**Material:**

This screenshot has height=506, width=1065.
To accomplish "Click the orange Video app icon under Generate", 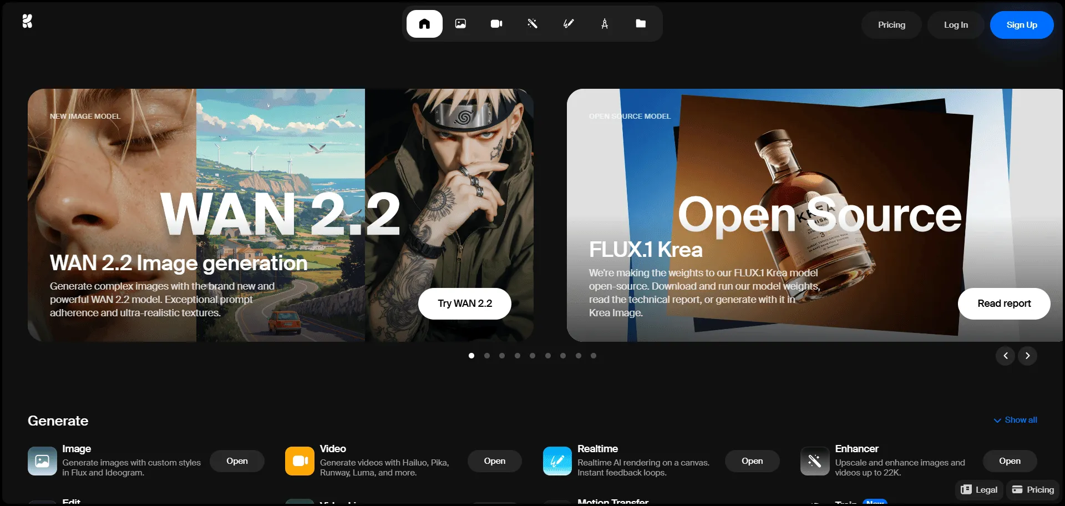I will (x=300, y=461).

...

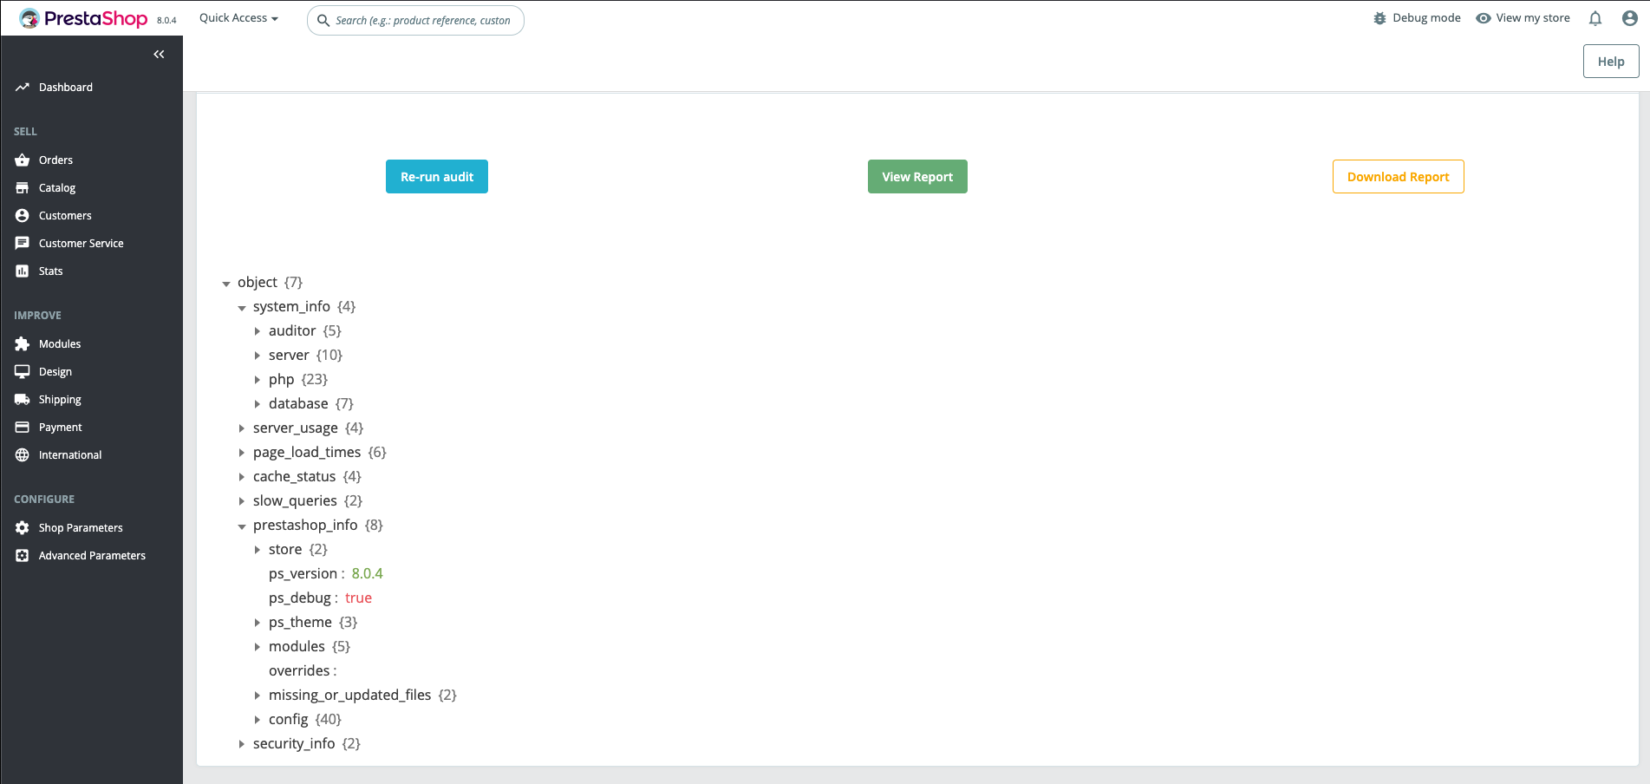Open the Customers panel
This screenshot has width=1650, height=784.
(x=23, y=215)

...

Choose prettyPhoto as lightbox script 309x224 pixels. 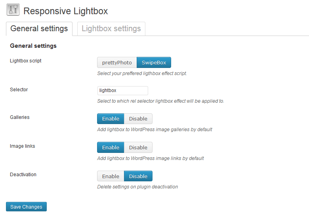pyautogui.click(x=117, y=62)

**Job:**
From the listing above, extract every line that contains the string "screenshot". Case counts.

**The result:**
This screenshot has height=506, width=1065.
This screenshot has width=1650, height=784.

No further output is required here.